■ PROVIDED ENTRIES:
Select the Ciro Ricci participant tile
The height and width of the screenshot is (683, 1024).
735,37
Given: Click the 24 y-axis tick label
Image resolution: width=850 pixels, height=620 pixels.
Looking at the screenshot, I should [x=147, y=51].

■ WORK INSTRUCTIONS: Your task is to transcribe the line containing "The height and" and every line after it, through the last line of the data, exactly as written and with nothing more.

■ OUTPUT BELOW:
The height and width of the screenshot is (683, 1024).
735,37
Given: Click the 24 y-axis tick label
Image resolution: width=850 pixels, height=620 pixels.
Looking at the screenshot, I should [x=147, y=51].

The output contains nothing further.